Mike Preston Posted January 23, 2009 Posted January 23, 2009 Not nearly enough information. "a client" means: 1) sole prop 2) corp 3) other. Ownership of "a client" is, what, who, exactly? Other 22% of sub owned by whom? Type of work that "a client" does? Type of work that subsidiary does? Do they work for each other? That is just the tip of the iceberg. Basically, you are trying to see whether the entity sponsoring the plan is related to the entity that receives or pays the director's fees. It can get complicated.
Guest Sieve Posted January 23, 2009 Posted January 23, 2009 Director's fees are self employment income for a director (Self). If Self also owns, or is treated as owning, at least 80% of another entity (even the one on whose Board Self sits), then there's a controlled group & Self must be included in coverage testing for other entity and other entity must be included in testing for Self. If there is no controlled group, Self can have his/her own plan. There are special controlled group rules for purposes of Section 415 (see 415(h))--and, contrary to your belief, there is only one 415 limit for each employee in a controlled group. If Self is maxing out in a plan of another member of the controlled group (a group which inlcudes Self the Board member) , then his/her 415 limit has been reached. It's much more complicated than that, of course--Mike has presented some of the questions that are pertinent to the inquiry--but it's Self's 100% ownereship of Self's business (director's fees) that causes the potential 414(b) & © issues which impact 410(b) and other provisions. And don't forget to consider the affiliated service group rules, too.

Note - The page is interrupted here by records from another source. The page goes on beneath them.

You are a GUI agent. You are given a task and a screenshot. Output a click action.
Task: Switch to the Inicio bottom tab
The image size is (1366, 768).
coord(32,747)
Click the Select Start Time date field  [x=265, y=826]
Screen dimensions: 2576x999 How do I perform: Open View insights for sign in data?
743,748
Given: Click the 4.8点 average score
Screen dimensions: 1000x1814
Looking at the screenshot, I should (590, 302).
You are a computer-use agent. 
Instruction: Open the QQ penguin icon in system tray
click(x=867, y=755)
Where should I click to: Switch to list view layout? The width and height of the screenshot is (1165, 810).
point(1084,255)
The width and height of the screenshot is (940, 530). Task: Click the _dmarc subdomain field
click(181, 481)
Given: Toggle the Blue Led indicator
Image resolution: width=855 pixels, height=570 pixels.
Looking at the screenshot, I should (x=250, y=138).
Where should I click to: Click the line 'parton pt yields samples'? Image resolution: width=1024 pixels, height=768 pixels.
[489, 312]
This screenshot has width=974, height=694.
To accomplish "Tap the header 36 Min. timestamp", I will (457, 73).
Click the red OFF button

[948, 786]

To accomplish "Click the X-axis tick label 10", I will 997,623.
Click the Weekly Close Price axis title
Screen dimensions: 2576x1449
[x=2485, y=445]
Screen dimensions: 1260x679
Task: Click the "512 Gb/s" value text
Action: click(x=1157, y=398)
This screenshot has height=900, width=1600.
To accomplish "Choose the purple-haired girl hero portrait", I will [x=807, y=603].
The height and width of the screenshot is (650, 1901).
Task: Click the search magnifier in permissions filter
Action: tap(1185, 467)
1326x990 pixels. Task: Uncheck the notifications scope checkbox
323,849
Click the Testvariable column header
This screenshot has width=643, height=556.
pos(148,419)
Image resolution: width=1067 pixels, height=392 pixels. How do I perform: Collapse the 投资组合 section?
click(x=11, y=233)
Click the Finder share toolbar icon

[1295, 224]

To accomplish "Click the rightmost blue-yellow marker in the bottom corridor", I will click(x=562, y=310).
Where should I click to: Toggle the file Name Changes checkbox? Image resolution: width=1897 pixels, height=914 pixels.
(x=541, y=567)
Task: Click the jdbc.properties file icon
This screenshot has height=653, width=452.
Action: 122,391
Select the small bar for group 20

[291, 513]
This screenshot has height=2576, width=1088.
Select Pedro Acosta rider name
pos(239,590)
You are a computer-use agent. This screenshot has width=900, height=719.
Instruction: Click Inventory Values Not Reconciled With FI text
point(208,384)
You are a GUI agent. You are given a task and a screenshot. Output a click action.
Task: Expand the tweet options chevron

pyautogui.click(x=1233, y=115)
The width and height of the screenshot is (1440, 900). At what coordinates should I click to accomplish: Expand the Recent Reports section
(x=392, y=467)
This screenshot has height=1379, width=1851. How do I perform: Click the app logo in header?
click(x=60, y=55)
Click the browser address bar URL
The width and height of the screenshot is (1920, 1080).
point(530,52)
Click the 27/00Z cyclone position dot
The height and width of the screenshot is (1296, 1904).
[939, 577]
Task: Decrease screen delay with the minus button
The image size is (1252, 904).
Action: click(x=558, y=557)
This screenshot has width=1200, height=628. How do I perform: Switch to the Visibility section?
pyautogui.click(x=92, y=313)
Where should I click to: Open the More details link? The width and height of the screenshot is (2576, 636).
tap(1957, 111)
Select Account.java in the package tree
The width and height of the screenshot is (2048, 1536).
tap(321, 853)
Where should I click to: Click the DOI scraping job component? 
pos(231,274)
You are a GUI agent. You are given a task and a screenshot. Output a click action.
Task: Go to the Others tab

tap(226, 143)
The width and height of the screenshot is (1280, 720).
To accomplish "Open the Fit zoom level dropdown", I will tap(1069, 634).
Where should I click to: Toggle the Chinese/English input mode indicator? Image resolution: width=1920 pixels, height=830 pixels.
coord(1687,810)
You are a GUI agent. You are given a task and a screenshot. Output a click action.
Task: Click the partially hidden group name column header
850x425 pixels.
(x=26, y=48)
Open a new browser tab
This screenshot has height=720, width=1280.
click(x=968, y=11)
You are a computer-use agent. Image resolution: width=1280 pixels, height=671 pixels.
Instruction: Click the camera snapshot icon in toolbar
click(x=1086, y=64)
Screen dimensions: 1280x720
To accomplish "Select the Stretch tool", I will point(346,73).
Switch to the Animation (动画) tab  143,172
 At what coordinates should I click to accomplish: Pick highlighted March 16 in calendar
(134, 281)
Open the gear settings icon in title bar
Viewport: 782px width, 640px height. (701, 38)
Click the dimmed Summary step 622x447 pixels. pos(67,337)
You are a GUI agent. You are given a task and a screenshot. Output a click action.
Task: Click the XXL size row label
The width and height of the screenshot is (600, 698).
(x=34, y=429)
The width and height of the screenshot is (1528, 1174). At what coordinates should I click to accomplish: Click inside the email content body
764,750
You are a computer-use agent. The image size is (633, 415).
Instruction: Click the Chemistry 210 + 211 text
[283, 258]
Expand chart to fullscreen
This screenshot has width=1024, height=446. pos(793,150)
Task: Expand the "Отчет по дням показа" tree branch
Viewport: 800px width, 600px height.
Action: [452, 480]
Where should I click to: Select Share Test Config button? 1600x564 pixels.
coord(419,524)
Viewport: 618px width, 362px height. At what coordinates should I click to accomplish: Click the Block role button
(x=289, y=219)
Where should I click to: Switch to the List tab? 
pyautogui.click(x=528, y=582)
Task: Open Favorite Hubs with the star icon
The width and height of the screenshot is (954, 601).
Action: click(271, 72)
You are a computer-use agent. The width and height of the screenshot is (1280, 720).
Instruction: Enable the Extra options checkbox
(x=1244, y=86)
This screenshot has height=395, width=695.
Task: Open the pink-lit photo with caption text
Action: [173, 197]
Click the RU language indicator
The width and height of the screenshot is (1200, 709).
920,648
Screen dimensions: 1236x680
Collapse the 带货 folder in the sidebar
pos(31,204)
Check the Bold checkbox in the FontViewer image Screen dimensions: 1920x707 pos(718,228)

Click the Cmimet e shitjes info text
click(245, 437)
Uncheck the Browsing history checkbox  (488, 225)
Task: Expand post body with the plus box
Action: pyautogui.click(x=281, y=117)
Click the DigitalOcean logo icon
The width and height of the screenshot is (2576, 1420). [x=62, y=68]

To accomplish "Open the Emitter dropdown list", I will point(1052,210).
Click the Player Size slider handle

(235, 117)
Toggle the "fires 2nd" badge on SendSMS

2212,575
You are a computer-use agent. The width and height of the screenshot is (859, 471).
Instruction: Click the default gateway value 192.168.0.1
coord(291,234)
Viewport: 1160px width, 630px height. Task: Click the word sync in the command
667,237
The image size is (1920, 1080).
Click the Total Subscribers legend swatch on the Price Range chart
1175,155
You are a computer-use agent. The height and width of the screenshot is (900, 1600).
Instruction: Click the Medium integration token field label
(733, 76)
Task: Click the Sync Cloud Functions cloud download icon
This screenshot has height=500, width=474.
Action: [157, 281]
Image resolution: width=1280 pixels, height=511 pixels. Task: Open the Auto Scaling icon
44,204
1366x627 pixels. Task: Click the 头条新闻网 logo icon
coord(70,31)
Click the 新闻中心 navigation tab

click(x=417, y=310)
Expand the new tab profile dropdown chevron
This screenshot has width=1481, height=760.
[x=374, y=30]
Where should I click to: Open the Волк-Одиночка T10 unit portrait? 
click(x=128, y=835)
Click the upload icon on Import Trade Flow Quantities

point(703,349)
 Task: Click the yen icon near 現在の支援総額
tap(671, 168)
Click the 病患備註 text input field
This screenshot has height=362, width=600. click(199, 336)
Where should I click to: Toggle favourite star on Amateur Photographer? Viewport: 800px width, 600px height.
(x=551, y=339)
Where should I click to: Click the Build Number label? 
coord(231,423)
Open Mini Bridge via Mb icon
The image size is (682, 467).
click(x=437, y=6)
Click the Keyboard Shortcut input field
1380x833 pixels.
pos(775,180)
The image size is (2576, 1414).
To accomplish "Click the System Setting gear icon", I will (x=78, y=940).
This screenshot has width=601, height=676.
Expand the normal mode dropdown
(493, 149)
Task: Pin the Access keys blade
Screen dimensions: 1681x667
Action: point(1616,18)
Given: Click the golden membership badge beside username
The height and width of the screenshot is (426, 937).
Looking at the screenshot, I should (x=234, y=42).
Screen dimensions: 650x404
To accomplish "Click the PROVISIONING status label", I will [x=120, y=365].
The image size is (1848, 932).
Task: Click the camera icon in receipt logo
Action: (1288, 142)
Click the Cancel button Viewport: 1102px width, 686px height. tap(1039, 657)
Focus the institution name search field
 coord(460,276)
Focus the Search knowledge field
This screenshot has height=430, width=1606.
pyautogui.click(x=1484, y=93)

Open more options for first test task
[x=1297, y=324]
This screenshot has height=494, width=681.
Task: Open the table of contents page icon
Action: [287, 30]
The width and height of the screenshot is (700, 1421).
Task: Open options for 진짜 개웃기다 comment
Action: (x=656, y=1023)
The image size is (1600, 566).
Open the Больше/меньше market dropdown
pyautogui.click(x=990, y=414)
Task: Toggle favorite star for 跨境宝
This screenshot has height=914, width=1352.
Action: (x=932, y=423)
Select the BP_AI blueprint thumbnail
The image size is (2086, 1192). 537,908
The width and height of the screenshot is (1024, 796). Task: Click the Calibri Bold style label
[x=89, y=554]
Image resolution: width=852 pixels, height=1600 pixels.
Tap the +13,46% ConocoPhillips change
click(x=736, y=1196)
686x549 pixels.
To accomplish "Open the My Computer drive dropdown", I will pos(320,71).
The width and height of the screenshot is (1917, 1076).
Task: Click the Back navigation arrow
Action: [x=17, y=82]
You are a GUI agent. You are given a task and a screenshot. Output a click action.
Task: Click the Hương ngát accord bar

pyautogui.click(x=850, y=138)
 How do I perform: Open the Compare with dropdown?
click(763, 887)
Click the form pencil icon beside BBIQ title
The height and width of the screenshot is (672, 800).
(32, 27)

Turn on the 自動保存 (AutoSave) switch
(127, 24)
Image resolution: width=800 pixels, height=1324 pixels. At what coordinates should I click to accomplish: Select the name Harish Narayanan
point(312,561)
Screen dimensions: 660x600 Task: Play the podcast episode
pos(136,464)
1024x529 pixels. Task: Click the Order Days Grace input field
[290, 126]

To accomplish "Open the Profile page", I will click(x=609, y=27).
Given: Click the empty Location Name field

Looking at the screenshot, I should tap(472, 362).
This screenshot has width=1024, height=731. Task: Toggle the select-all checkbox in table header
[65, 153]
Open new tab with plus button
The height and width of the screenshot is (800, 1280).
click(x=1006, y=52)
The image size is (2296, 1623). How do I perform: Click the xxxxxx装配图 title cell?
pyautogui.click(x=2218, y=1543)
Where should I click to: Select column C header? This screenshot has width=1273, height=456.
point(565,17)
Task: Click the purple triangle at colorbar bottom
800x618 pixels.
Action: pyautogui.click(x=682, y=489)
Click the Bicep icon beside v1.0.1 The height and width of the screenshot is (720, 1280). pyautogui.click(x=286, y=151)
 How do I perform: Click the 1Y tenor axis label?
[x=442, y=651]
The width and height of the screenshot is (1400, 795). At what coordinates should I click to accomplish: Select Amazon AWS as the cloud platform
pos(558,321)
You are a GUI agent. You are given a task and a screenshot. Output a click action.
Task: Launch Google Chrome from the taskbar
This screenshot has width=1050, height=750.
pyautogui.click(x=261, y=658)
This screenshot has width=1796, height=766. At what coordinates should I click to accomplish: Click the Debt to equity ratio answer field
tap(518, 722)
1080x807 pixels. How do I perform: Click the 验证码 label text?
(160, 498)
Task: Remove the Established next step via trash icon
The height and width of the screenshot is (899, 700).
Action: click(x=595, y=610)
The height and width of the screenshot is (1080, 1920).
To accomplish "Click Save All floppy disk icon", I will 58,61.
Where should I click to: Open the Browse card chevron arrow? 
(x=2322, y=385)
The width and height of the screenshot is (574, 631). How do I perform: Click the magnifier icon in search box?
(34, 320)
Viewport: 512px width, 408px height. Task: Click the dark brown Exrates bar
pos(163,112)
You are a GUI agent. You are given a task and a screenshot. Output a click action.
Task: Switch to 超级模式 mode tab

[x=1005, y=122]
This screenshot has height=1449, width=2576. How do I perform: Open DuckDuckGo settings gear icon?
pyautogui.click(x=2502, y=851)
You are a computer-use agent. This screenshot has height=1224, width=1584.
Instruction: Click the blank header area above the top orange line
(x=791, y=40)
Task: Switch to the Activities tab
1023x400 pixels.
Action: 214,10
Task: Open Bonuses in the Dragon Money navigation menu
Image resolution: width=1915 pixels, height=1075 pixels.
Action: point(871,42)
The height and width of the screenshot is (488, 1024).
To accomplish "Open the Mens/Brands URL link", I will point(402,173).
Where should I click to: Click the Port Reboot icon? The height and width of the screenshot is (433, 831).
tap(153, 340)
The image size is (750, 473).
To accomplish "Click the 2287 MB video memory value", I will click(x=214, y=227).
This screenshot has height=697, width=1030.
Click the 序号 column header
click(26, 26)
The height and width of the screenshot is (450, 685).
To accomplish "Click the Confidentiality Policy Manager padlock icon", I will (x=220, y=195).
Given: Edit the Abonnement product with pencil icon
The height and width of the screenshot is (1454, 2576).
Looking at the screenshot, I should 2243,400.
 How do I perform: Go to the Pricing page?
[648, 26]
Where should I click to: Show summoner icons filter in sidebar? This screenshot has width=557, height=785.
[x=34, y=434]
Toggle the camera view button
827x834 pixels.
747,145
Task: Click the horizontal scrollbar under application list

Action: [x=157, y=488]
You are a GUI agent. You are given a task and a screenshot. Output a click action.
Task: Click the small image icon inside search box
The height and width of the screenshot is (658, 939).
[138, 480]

BeckyMiller Posted January 26, 2009 Posted January 26, 2009 Sieve mentioned 415(h) but didn't note what it said. This is a frequently overlooked provision. It says: 415(h) 50 PERCENT CONTROL. -- For purposes of applying subsections (b) and © of section 414 to this section, the phrase "more than 50 percent" shall be substituted for the phrase "at least 80 percent" each place it appears in section 1563(a)(1). In other words, you can have a controlled group for purposes of the 415 limit at more than 50 percent level of ownership, rather than the traditional at least 80 percent.
Guest Sieve Posted January 26, 2009 Posted January 26, 2009 . . . but, as the statute says, the substitution of language ("more than 50%" for "at least 80%") only applies to IRC Section 1563(a)(1), which is the parent-sub controlled group rule. It does not apply for purposes of the brother-sister controlled group rule (which is IRC Section 1563(a)(2)). An often overlooked twist to an often-overlooked Code provision.